The lives of the Jones and Iqbal families intertwine with that of the Chalfens, a Jewish-Catholic family of Oxford educated intellectuals. The father, Marcus Chalfen, is a straightforward but socially inept geneticist working on a controversial 'FutureMouse' project. The mother, Joyce Chalfen, is a part time housewife with an often entirely misguided desire to mother and 'heal' Millat. Although they wish to be thought of as intellectual liberals, the Chalfens often demonstrate complete cultural ignorance and a blindness to the changes happening in their own family.

Returned from Bangladesh, Magid works as Marcus' research assistant, while Millat is also befriended by the Chalfens. To some extent the family provides a safe haven as they (believe to) accept and understand the turbulent lives of both Magid and Millat. However this sympathy comes at the expense of their own son, Josh, whose own difficulties are ignored by his parents as he too begins to rebel against his background.

The strands of the narrative grow closer as Millat and KEVIN, Josh and a radical animal rights group (FATE), and Clara's mother (Hortense) and her religious connections all begin to oppose FutureMouse as an evil interference with their own beliefs and plan to stop it. Irie, who has been working for Marcus, briefly succeeds in her long hidden attraction to Millat but is rejected under his KEVIN inspired beliefs. Irie believes that Millat cannot love her, for he has always been 'the second son' both symbolically and literally; Millat was born two minutes after Magid. After losing her virginity to Millat, she makes Magid the 'second son' for a change.

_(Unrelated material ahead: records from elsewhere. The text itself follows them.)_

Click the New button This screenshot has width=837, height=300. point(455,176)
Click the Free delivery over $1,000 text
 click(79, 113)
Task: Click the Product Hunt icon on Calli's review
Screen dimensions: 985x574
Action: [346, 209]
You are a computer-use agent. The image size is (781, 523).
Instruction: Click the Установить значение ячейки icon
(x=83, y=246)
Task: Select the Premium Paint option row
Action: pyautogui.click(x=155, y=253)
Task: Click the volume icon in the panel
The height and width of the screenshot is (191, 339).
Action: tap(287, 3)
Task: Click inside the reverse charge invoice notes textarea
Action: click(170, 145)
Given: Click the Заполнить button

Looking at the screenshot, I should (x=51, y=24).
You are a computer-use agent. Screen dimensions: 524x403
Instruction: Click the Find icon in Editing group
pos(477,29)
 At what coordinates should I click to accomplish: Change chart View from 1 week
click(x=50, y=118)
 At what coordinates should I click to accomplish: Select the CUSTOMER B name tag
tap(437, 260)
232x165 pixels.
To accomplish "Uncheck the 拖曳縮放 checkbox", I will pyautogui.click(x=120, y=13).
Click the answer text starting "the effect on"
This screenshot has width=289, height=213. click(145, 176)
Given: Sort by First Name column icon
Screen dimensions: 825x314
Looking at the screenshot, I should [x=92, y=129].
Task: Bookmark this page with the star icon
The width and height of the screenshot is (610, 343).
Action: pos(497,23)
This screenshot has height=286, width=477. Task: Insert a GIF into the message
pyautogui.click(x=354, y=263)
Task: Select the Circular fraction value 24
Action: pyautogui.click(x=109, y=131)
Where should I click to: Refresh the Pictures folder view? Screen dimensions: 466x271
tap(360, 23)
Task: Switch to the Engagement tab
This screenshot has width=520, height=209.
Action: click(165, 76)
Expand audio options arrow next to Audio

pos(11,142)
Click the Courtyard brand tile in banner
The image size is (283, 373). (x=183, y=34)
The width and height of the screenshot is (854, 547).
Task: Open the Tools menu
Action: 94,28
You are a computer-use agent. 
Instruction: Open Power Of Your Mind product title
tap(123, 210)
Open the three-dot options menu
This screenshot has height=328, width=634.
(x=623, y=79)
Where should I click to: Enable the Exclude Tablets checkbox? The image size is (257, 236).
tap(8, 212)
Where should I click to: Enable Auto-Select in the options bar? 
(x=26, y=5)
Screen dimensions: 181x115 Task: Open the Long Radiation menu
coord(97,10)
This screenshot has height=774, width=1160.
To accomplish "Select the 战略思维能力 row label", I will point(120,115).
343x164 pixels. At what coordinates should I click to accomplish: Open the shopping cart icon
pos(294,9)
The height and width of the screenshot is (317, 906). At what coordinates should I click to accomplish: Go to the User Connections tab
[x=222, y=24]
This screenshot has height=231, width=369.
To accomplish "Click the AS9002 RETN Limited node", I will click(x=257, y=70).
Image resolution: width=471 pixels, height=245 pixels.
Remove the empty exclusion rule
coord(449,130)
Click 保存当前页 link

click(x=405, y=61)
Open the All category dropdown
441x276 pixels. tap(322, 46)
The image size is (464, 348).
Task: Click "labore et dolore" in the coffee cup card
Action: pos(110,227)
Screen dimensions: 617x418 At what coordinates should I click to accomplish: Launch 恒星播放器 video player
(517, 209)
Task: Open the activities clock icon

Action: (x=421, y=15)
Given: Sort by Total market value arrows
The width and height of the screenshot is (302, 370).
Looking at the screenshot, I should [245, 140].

Extraordinary consequences result as the seemingly divergent stories of the main characters coalesce in a stunning finale- the unveiling of FutureMouse, the revelatory actions of the warring groups, and of a long kept secret from the past of Samad and Archie.

Major themes

The story mixes pathos and humour, all the while illustrating the dilemmas of immigrants and second-generation immigrants as they are confronted by a new, and very different, society. The reader can determine certain qualities and negativities about different cultures while they are contrasted in a different culture. Middle- and working-class British cultures are also satirised through the characters of the Chalfens and Archie. In an interview with Amazon, Smith explains "I just wanted to show that there are communities that function well. There's sadness for the way tradition is fading away but I wanted to show people making an effort to understand each other, despite their cultural differences."[2]

This book also delves into the concepts of human relationship. Archie and Samad remain best friends despite the failed relationships of their families and culture. Magid and Millat, on the other hand, do not approve of each other's lives and never become cordial brothers.

FutureMouse is a central character and plot motivator in White Teeth. FutureMouse’s life has been programmed and designed by Marcus Chalfen, but once born it escapes, seemingly to map out its own life. In this sense FutureMouse has a similar journey to other human characters in White Teeth, Magid, Millat and Irie.

Film adaptation

A television film adaptation of the novel was made in 2002. It was directed by Julian Jarrold and stars Om Puri as Samad, Phil Davis as Archie and James McAvoy as Josh.

Notes

References

  • Squires, Claire. White Teeth - A Reader's Guide. (New York: Continuum International, 2002).